Sounds like the perfect thing to be sticking inside cancer patients, right? Well, terrorism aside, the toxin produced by this organism actually has some inherent properties that make it attractive as a potential anticancer agent. Part of the reason it is such an efficient killer is because it is a pro at getting bulky, toxic molecules inside cells. MIT scientists therefore wondered whether they could tweak it so that it shuttles anticancer molecules inside cells, delivering them where they’re needed. And they managed it, successfully shuttling therapeutic antibodies inside cancer cells in the lab. The researchers hope that with further development, the system could be used to deliver a variety of different drugs inside cells, not just cancer drugs. The work has been published in ChemBioChem.
Antibodies are protective proteins produced by the immune system that recognize and bind to harmful substances. Because antibodies can be engineered to stick to virtually anything, they have become an invaluable tool in the treatment of a variety of diseases. For example, many cancer cells overexpress certain receptors, meaning that researchers can target these cells with designer antibodies. This is how the breast cancer therapy Herceptin works, by binding to the HER2 receptor that is overexpressed in certain breast tumors. HER2 signaling stimulates cell division, so blocking it prevents the cell from dividing uncontrollably.

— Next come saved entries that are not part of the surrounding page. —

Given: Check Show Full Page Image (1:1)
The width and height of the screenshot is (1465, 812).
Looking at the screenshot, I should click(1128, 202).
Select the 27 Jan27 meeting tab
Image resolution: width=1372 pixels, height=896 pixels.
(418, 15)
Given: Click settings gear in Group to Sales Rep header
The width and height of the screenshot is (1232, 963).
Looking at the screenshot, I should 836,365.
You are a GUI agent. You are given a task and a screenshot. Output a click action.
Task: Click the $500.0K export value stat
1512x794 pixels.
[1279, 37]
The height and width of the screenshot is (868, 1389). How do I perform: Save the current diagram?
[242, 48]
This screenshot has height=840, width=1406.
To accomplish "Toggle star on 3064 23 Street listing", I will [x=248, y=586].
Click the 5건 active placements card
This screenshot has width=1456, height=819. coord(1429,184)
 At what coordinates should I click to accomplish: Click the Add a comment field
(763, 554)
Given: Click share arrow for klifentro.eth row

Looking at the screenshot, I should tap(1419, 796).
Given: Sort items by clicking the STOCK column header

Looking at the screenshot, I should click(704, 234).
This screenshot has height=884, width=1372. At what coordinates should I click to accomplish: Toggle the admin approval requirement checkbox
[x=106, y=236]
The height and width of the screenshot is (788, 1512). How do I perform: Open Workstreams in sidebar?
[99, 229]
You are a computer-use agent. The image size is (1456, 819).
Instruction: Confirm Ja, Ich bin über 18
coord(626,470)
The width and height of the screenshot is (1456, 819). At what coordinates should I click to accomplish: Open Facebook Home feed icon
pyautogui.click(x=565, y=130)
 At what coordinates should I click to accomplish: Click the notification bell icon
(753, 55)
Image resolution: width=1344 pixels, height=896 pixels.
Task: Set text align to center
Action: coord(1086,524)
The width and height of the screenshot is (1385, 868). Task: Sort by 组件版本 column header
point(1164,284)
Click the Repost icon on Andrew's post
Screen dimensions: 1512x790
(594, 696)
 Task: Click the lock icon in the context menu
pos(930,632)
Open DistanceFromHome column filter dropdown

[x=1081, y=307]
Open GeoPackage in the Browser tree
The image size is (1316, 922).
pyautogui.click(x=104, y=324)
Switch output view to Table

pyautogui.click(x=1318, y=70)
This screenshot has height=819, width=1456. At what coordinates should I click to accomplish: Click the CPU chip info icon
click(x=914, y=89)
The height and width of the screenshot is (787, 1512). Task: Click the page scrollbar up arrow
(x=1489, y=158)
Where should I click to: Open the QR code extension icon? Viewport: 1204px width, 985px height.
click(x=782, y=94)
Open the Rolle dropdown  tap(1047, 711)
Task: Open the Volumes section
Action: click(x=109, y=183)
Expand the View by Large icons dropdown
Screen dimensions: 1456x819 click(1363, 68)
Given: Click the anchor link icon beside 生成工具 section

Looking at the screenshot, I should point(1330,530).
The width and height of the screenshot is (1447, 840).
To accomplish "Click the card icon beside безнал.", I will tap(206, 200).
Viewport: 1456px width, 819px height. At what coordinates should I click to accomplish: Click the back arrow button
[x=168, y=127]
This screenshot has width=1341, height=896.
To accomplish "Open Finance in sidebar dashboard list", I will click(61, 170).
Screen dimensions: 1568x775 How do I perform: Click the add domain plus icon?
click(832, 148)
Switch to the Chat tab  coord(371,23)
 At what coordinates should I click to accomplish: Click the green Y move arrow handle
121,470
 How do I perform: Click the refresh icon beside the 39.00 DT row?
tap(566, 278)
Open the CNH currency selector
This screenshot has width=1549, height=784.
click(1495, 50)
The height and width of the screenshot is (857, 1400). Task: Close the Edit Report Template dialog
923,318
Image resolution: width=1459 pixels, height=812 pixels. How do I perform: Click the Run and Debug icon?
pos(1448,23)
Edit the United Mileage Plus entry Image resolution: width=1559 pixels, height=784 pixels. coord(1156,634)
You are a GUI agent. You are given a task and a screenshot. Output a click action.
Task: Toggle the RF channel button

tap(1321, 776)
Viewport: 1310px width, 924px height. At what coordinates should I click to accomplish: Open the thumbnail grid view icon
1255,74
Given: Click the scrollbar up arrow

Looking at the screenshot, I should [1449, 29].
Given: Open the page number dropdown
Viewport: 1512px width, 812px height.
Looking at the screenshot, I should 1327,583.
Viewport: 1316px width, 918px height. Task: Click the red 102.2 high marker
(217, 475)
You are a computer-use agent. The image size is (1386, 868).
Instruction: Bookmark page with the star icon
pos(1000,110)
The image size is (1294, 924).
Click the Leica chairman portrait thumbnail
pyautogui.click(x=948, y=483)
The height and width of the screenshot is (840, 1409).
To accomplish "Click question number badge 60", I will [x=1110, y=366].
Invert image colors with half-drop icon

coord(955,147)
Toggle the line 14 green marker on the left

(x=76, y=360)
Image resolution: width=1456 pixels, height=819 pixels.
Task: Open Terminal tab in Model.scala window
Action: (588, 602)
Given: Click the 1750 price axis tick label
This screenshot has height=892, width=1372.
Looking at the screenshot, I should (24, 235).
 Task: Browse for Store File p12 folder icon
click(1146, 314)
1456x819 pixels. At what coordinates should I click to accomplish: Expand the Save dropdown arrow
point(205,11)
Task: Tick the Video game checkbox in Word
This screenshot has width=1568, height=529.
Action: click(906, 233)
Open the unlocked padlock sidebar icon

While antibody therapy sounds wonderful, it is limited when the proteins are required inside the cell to work. Antibodies are bulky and struggle to cross the cell membrane, and currently there is no universal delivery technology for them. Armed with the knowledge that the anthrax toxin is efficient at getting things inside cells, MIT researchers set out to convert it into a drug delivery system.
Anthrax toxin is composed of three proteins that are nontoxic on their own. One of them, protective antigen (PA), attaches to cell surface receptors and then forms a pore in the cell membrane. This pore facilitates the entry of the other proteins, lethal factor (LF) and edema factor (EF), which disturb cellular processes once inside.
The researchers rendered LF and EF nontoxic by lopping off part of them and replacing these missing bits with antibody mimics to target proteins. Antibody mimics are similar to antibodies but are slightly smaller.
This modification led to the efficient shuttling of several therapeutic proteins inside cancer cells in the lab, including antibodies that targeted a protein called Bcr-Abl which plays a central role in the development of chronic myeloid leukemia. Tumor cells in which this protein was delivered rapidly underwent programmed cell death.
These results look promising, but before the system can be useful the researchers need to work out how to target specific cell types as the anthrax toxin uses a receptor found on many different cells. If they can achieve this, their novel system could represent a significant advance in the drug-delivery field.